El tiempo en que me adaptaba
Hubo un tiempo en el que creí que vincularse era aprender a acomodarse. No lo pensaba de ese modo, claro. En ese momento lo llamaba flexibilidad, empatía, madurez. Creía que saber esperar era una forma de cuidado, una prueba de que estaba haciendo las cosas bien.
Me acostumbré a escuchar más de lo que decía, a leer entre líneas, a no interrumpir procesos ajenos con preguntas propias. Si algo no terminaba de cerrarme, me repetía que era ansiedad, que tenía que confiar, que no todo necesitaba definirse tan rápido. Y mientras tanto, casi sin darme cuenta, me iba corriendo un poco de mí. Tan despacio que no lo notaba.
Las conexiones solían aparecer de golpe. Había intensidad, palabras justas, una cercanía que parecía promesa. Personas que sabían nombrar emociones, hablar de tiempos, de responsabilidad, de conciencia. Eso me hacía confiar. No porque creyera en cuentos, sino porque creía en la coherencia, en la idea de que quien sabe decir lo que siente también sabe sostenerlo.
Entonces empezaba a imaginar. No futuros grandilocuentes ni planes exagerados, sino escenas simples: una conversación que llega, un gesto que acompaña, un espacio donde no haga falta adivinar. Algo que se construyera sin esfuerzo excesivo, sin tener que estar siempre atenta a no pedir de más.

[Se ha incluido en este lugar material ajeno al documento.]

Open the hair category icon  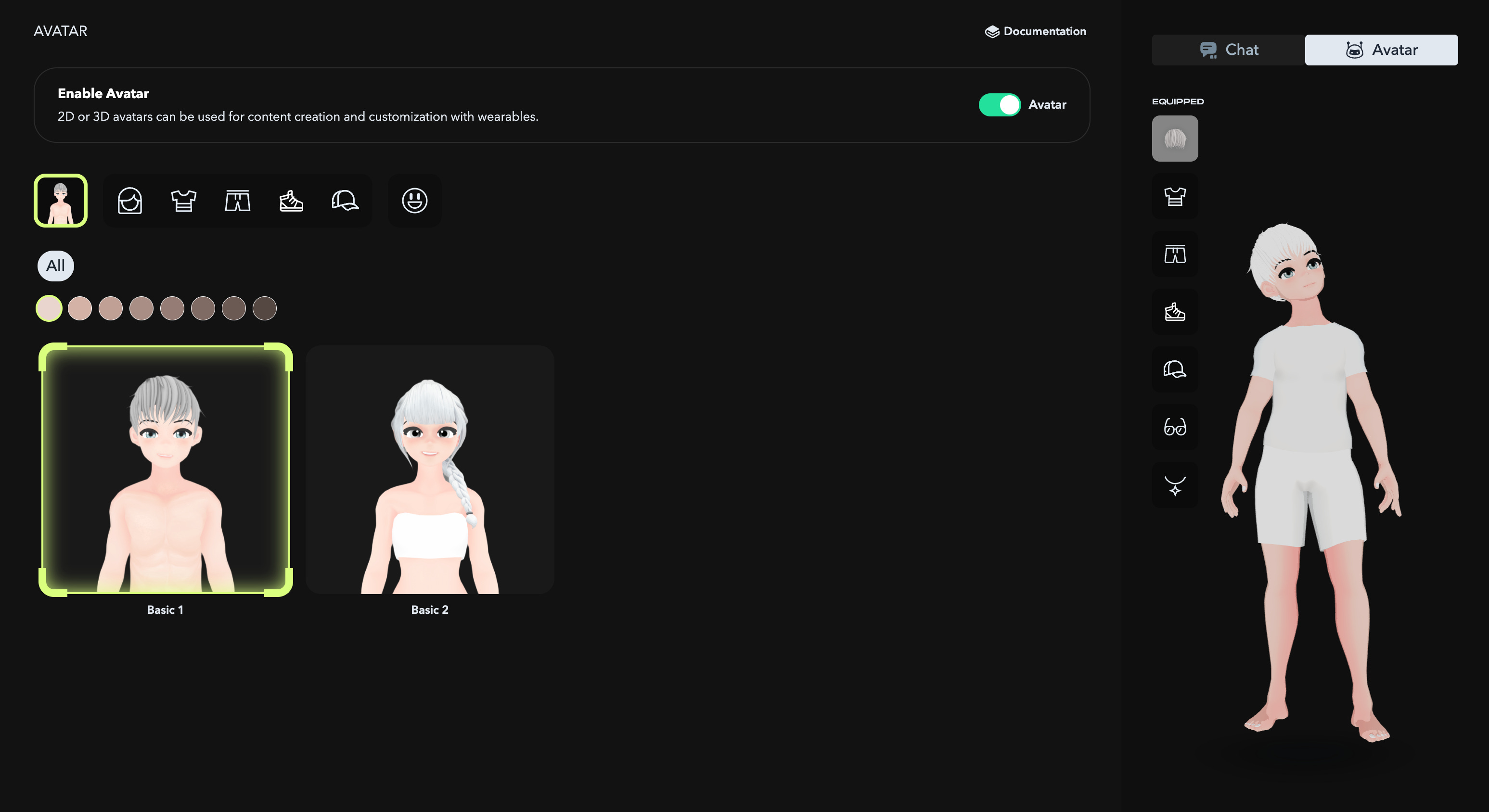(129, 201)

Pero siempre había un punto (difícil de precisar) en el que algo empezaba a desacomodarse. No era una pelea ni un corte abrupto. Era más bien una ausencia que se estiraba un poco más de lo esperable, un silencio que empezaba a ocupar demasiado lugar.

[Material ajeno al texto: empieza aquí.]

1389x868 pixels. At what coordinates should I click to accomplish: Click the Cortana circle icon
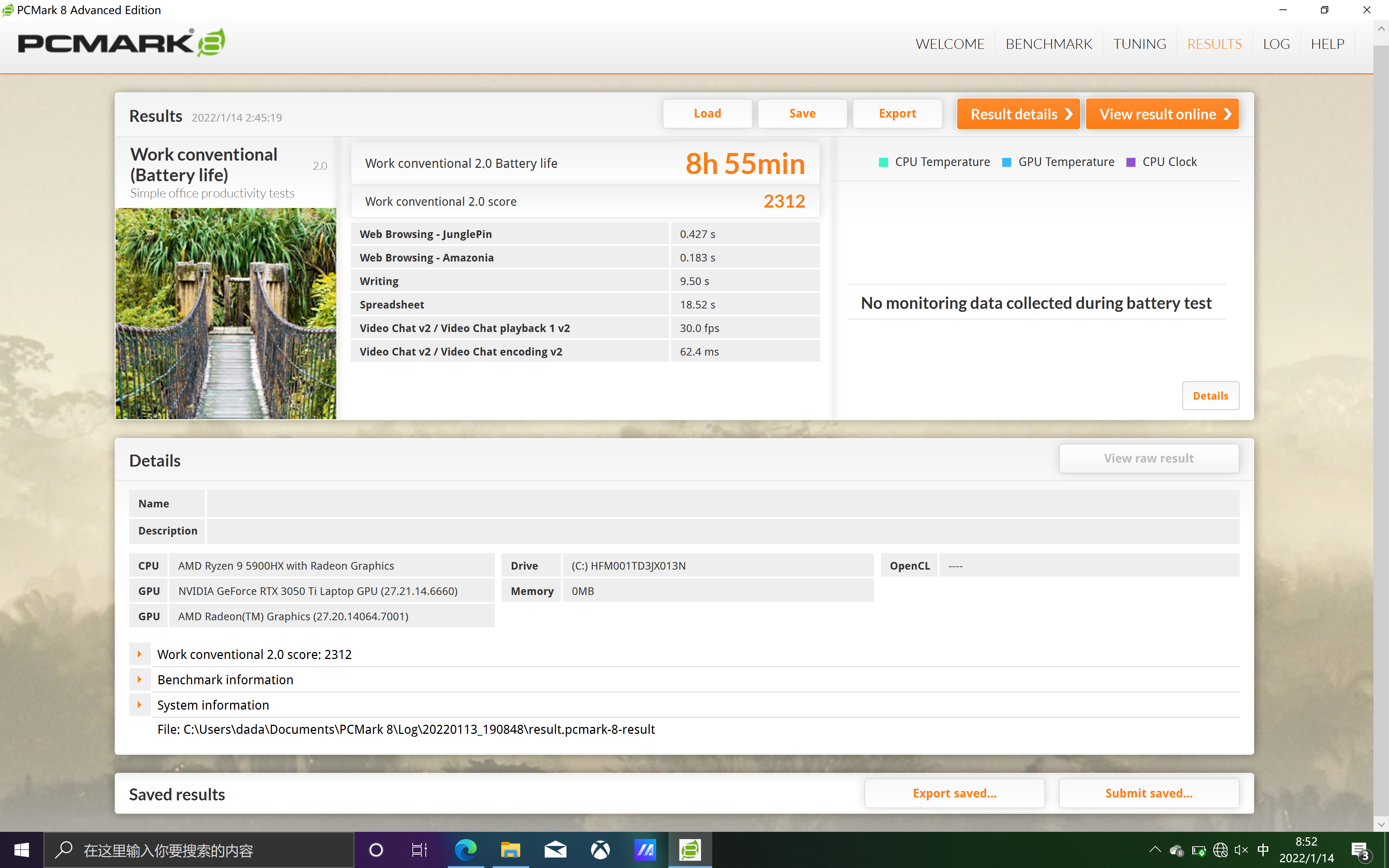coord(376,850)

La incomodidad la sentía primero en el cuerpo. Después intentaba ordenarla con la cabeza. Buscaba explicaciones razonables, contextos, excusas posibles. Me decía que era parte del proceso, que no todo fluye igual, que insistir tampoco era sano.
Cuando finalmente pedía hablar, no lo hacía desde el reclamo, sino desde la necesidad de entender dónde estaba parada. Quería saber qué estaba pasando, si eso que sentía tenía un lugar del otro lado. Y ahí, muchas veces, no pasaba nada.
Las palabras que antes fluían se volvían escasas. El espacio prometido no aparecía. Y yo me quedaba sosteniendo sola algo que ya no tenía de dónde agarrarse. Sin darme cuenta, empezaba a medir más lo que decía, a pedir menos, a adaptarme para no incomodar.
Durante mucho tiempo no supe cómo llamar a ese cansancio. Solo sabía que me volvía más cuidadosa, más atenta, más silenciosa. Como si el vínculo dependiera de que yo no necesitara demasiado, de que supiera esperar mejor.
Hoy puedo verlo con más claridad. Pero en ese momento no había conclusiones ni aprendizajes formulados. Había espera. Había silencio. Había una adaptación constante que yo confundía con amor propio.
Ese fue el tiempo en que me adaptaba.
Todavía no sabía elegir. Eso vino después.